Но большей частию, вместо аристократических рассказов и воспоминаний, Лев Степанович, угрюмый и «гневный», как выражалась молдаванка, притеснял ее и жену за игрой всевозможными мелочами, бросал, сдавая, карты на пол, дразнил молдаванку, с бешенством критиковал каждый ход и так добивал вечер до ужина. В десятом часу Лев Степанович отправлялся в спальню, замечая: «Ну, слава богу, вот день-то и прошел», — как будто он ждал чего-то или как будто ему хотелось поскорее скоротать свой век.
Перед спальней была образная, маленькая комната, которой восточный угол был уставлен большими и драгоценными иконами в киоте красного дерева. Две лампадки горели беспрестанно перед образами. Лев Степанович всякий вечер молился иконам, кладя земные поклоны или по крайней мере касаясь перстом до земли. Потом он отпускал Тита. Тит, пользуясь единственным свободным временем, отправлялся на село к Исаю-рыбаку или к обручнику Никифору, всего же чаще к старосте, который на мирской счет покупал для дворовых сивуху.
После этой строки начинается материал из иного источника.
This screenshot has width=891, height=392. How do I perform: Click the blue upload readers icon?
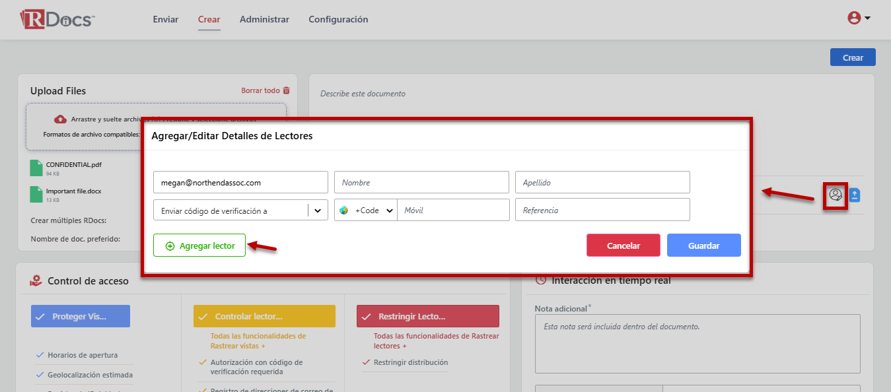click(855, 195)
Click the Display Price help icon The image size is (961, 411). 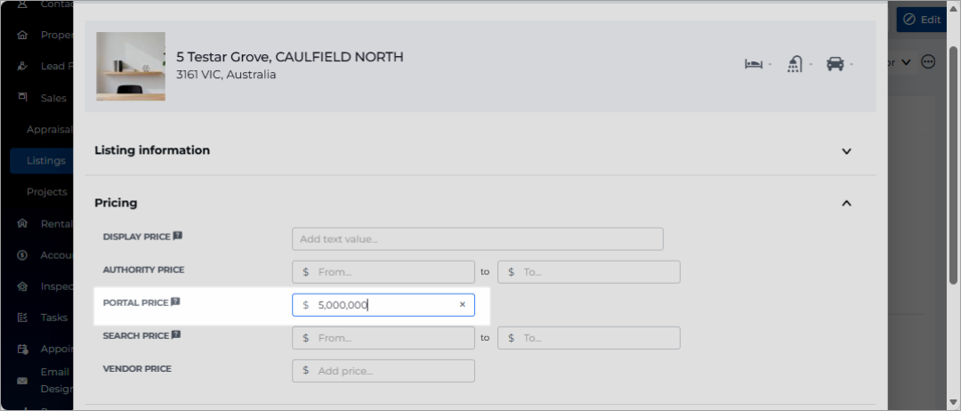click(x=178, y=236)

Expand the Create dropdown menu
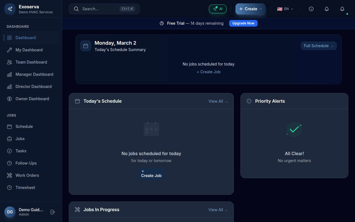[x=250, y=9]
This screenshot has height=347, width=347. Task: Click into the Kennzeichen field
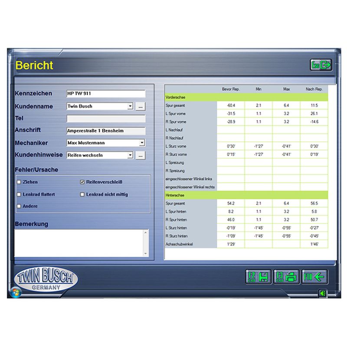click(x=105, y=94)
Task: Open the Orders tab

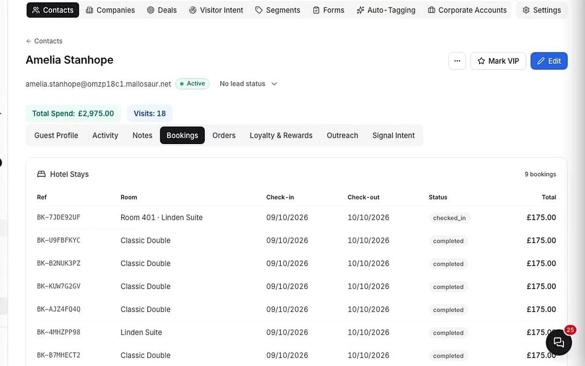Action: [224, 135]
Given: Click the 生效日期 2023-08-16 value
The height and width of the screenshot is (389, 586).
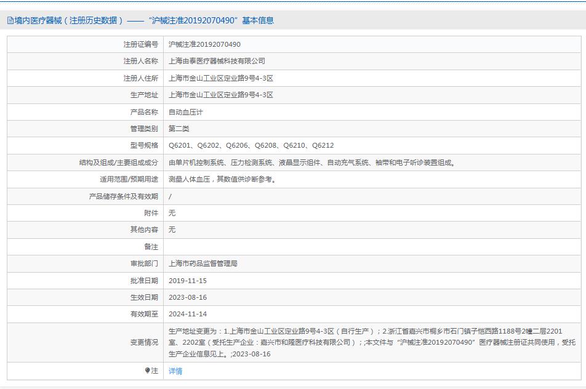Looking at the screenshot, I should [x=188, y=297].
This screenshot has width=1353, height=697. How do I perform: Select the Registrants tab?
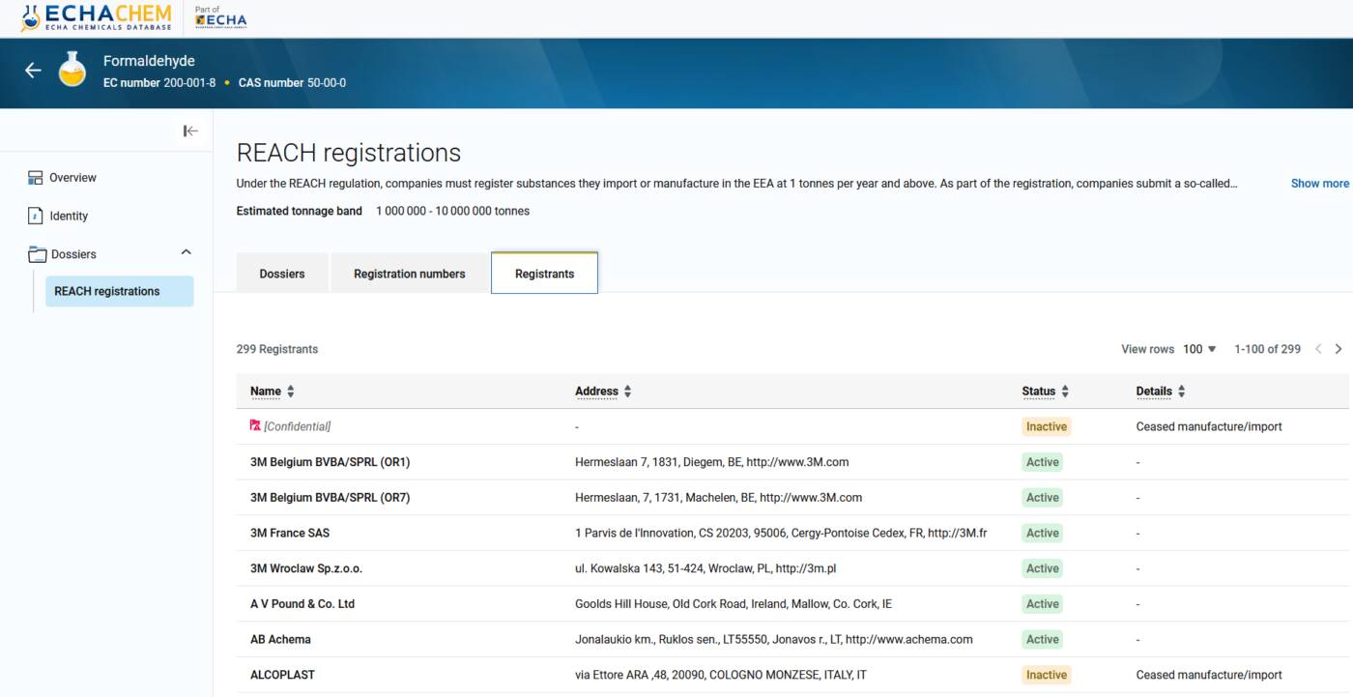(544, 274)
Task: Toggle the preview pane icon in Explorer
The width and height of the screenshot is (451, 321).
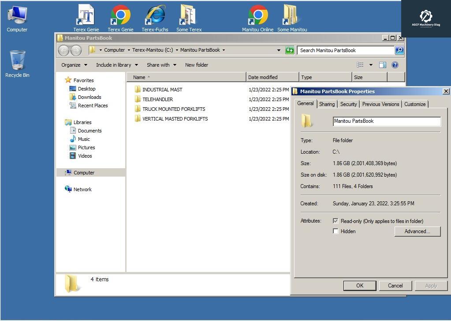Action: point(382,65)
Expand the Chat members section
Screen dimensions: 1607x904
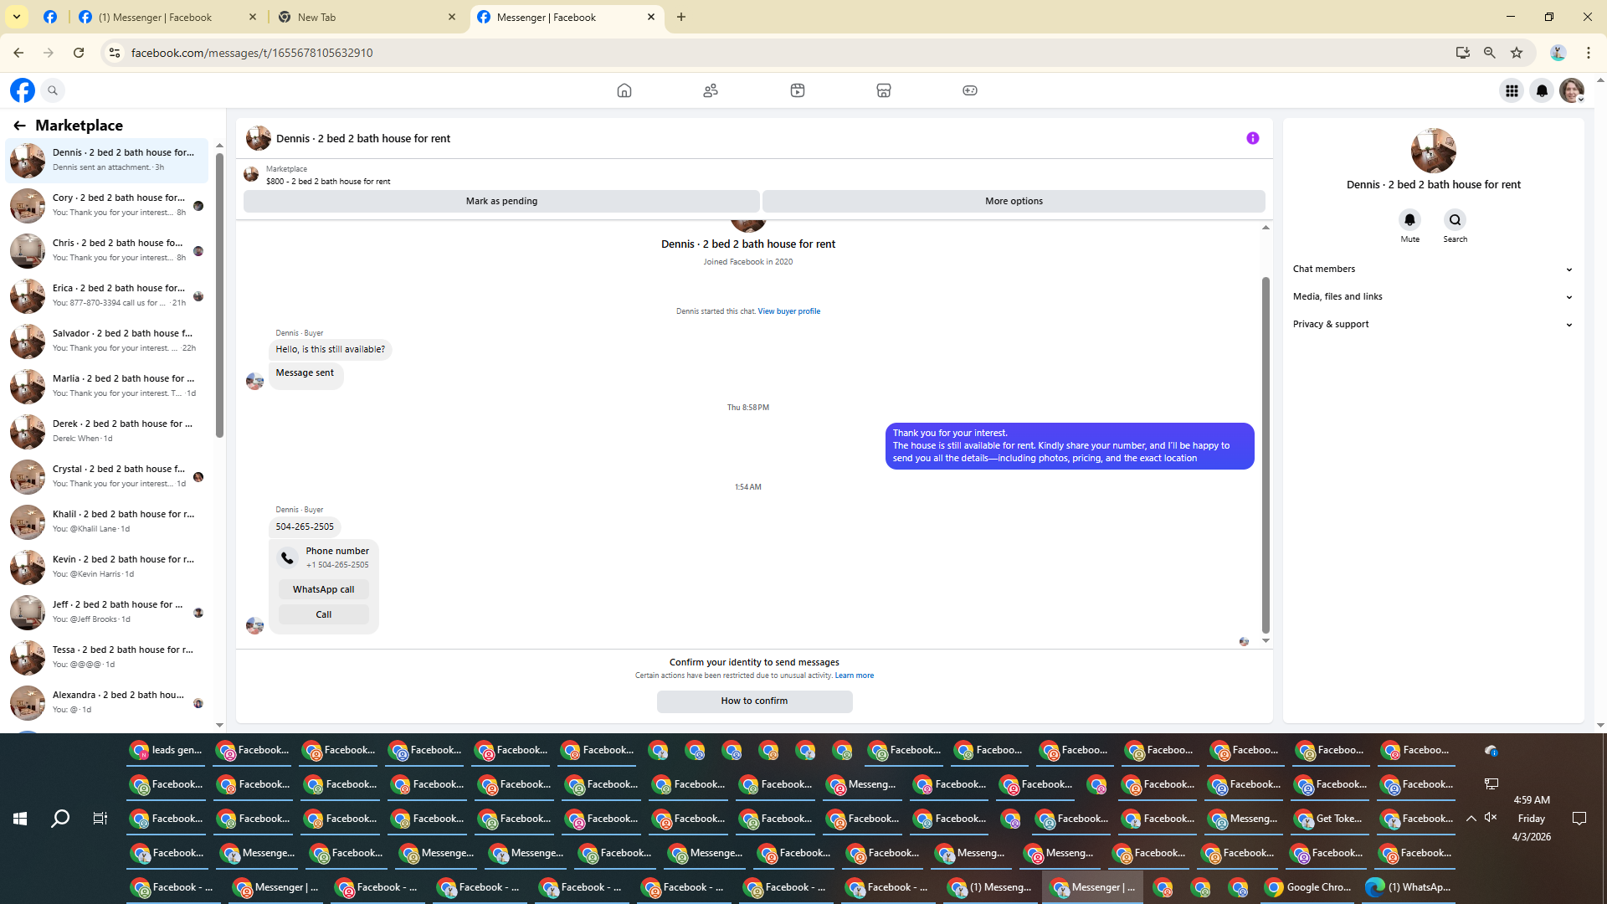[x=1432, y=269]
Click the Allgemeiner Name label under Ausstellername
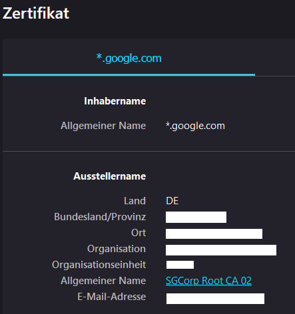This screenshot has height=314, width=295. tap(103, 281)
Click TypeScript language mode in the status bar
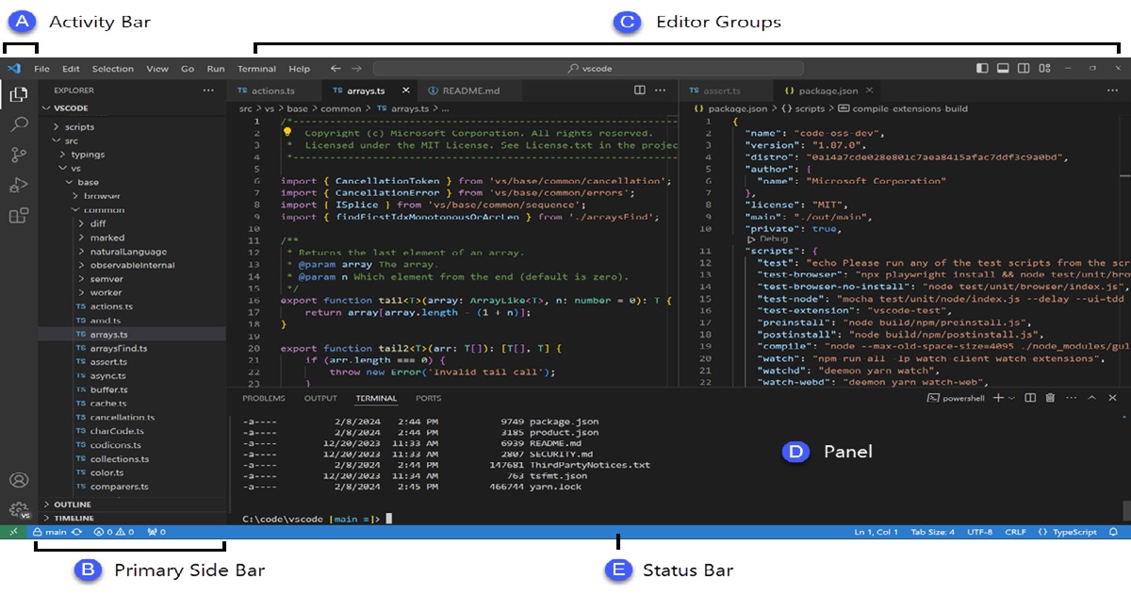The image size is (1131, 594). 1074,531
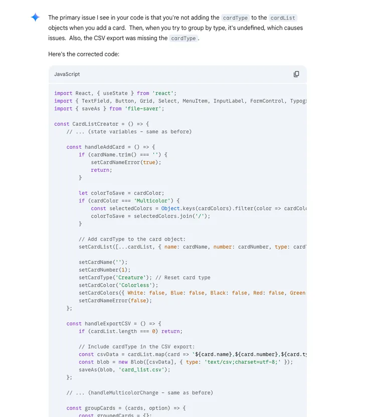Click the code block header bar
Screen dimensions: 366x417
pos(175,74)
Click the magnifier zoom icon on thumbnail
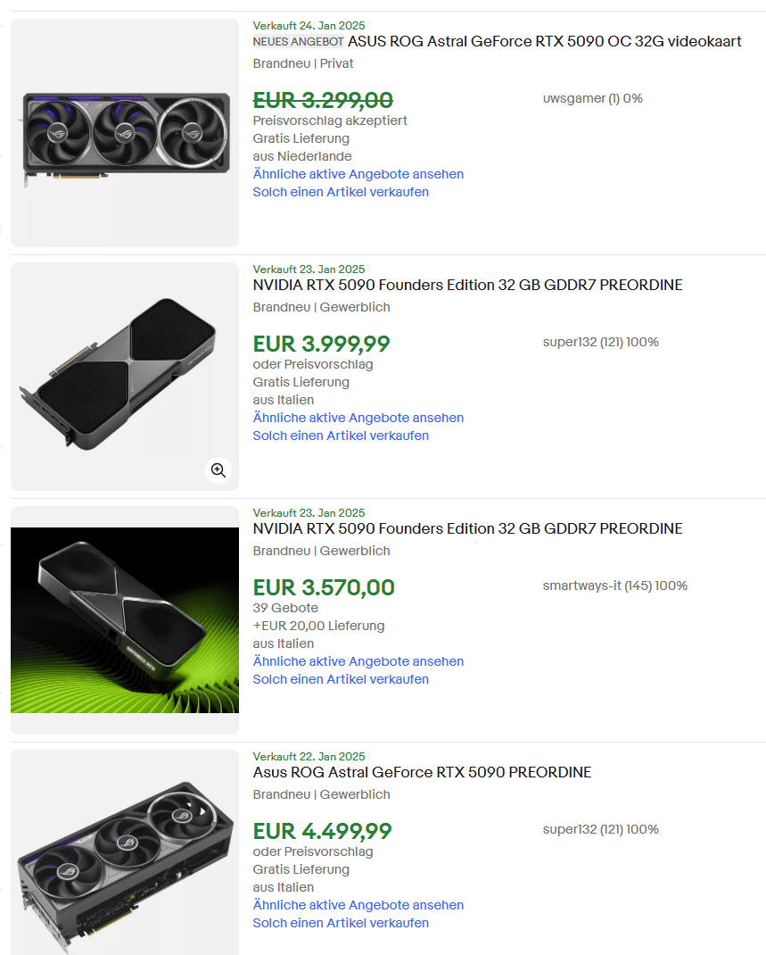This screenshot has height=955, width=766. click(218, 470)
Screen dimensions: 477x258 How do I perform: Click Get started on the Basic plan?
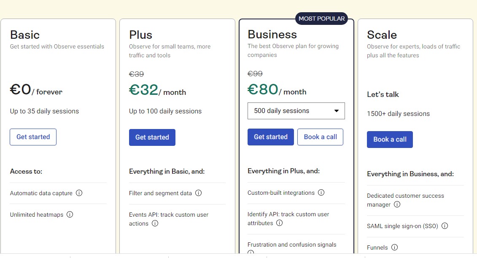click(33, 137)
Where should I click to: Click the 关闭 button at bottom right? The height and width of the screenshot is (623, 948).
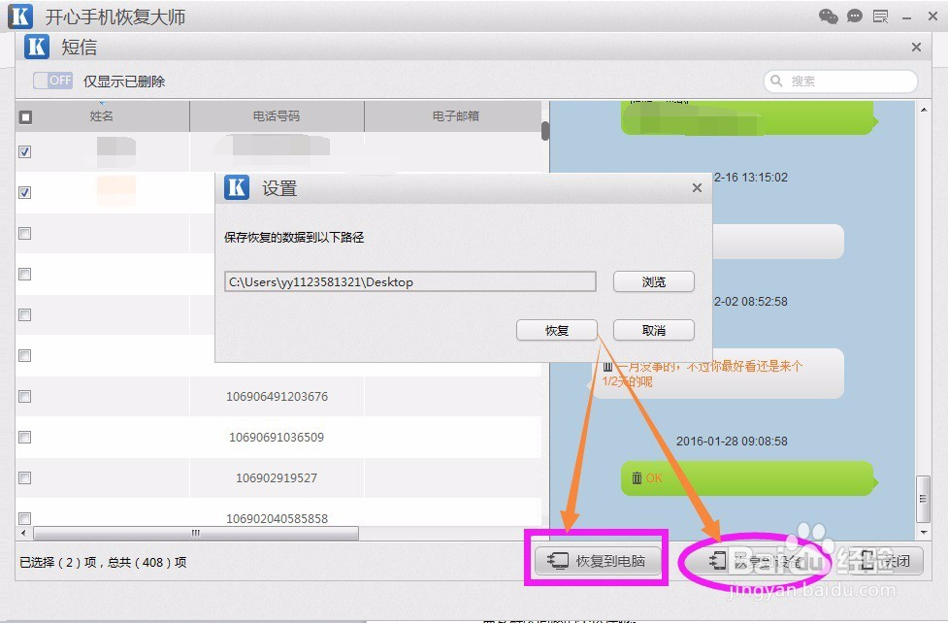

Тит брал с собою кого-нибудь из лакеев, особенно же Митьку-цирюльника, отлично игравшего на гитаре.
Долго жил так доблестный помещик Лев Степанович, бог знает для чего устраивая и улучшая свое именье, усугубляя свои доходы и не пользуясь ими. Дом его с селами и деревнями составлял какой-то особенный мир, разобщенный со всем остальным миром чертою, проведенной генеральным межеванием. Даже «Московские ведомости» не получались в Липовке. Войны раздирали Европу, миры заключались, троны падали; в Липовке все шло нынче, как вчера, вечером игра в дурачки, утром сельские работы, та же жирная буженина подавалась за обедом, Тит все так же стоял у дверей с квасом, и никто не только не говорил, но и не знал и не желал знать всемирных событий, наполнявших собою весь свет.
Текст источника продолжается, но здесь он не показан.